Exploding and weeping ceramics

From coffee cups to bathroom tiles, ceramics are brittle.  Subject to the slightest deformation, they shatter. On the other end of the spectrum of materials, some of the most deformable materials known - that also support large stresses while they deform - are shape memory alloys.  The origin of this shape-shifting behavior is a solid-to-solid phase transformation.  Shape memory alloys rely on this tremendous deformability when functioning as medical stents, the backbone of a vibrant medical device industry both in the Twin Cities area Minneapolis-Saint Paul (USA) and in Germany.

In research published open access today on November 17, 2021 in Nature, Eckhard Quandt and Lorenz Kienle from Kiel University (CAU), Andriy Lotnyk from the Leibniz Institute of Surface Engineering (IOM) (all Germany), Richard James from the University of Minnesota (UMN), USA, and their students describe a pathway forward to produce a reversible shape memory ceramic.

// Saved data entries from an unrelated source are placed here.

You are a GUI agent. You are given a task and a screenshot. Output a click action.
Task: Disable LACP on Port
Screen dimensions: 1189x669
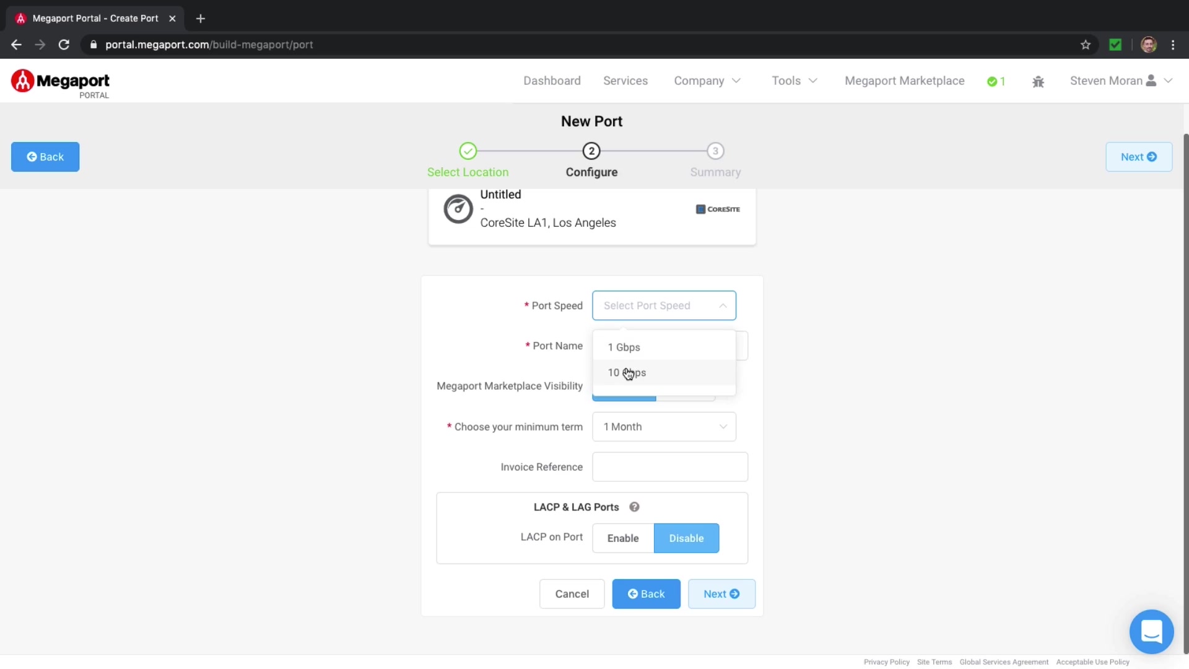(x=686, y=538)
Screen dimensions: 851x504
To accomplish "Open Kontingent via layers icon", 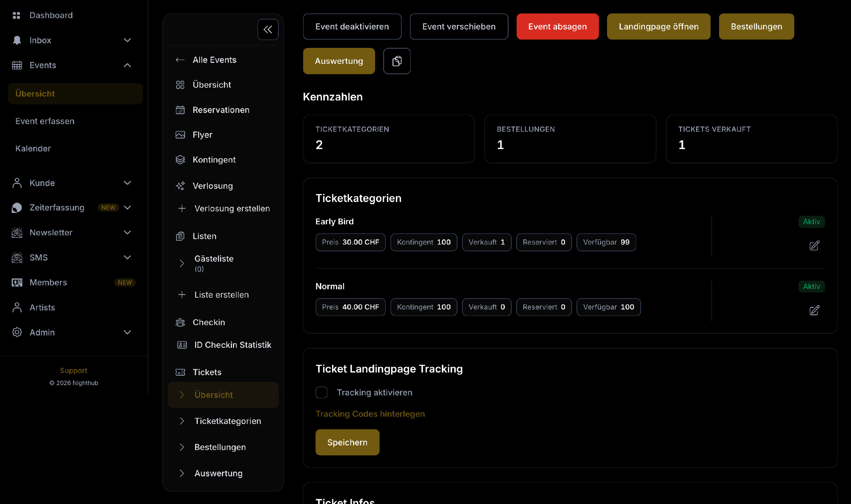I will point(180,160).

The route was anything but straightforward for their graduate students Hanlin Gu(UMN), Jascha Rohmer und Justin Jetter (UMN). They first tried a recipe that has been productive for the discovery of new metallic shape memory materials. That involves a delicate tuning of the distances between atoms by compositional changes, so that the two phases fit together well. They implemented this recipe, but, instead of improving the deformability of the ceramic, they observed that some specimens exploded when they passed through the phase transformation. Others gradually fell apart into a pile of powder, a phenomenon they termed “weeping”.

At yet another composition they observed a reversible transformation, easily transforming back and forth between the phases, much like a shape memory material. The mathematical conditions under which reversible transformation occurs can be applied widely and provide a way forward toward the paradoxical shape-memory ceramic.

With this avenue now open, what can you do with a shape memory ceramic? James says, “It would be a completely new kind of functional material. There is a great need for shape memory actuators that can function in high temperature or in corrosive environments. But what excites us most is the prospect of new ferroelectric ceramics.  In these materials the phase transformation can be used to generate electricity from small temperature differences.”

The team from Germany was responsible for the experimental part and the chemical and structural investigation at the nanoscale. “The collaboration with Richard James’ group was very valuable to explain our experimental discovery: Their theory describes the unexpected behavior of the extremely incompatible ceramics and also shows how to get compatible shape memory ceramics”,.says Eckhard Quandt.

“Our collaboration with Eckhard Quandt’s group has been tremendously productive”, adds James.  “As in all such collaborations, there is sufficient overlap that we communicate well, but each group brings plenty of ideas and techniques that expand our collective ability to discover.

The researchers were supported by the U.S. National Science Foundation, a Vannevar Bush Faculty Fellowship on the `Mathematical Design of Materials’ from the U.S. Department of Defense, a Multidisciplinary University Research Initiatives (MURI) grant from the Office of Naval Research, a Mercator Fellowship from the German Research Foundation, and the Reinhart Koselleck Project from the German National Science Foundation.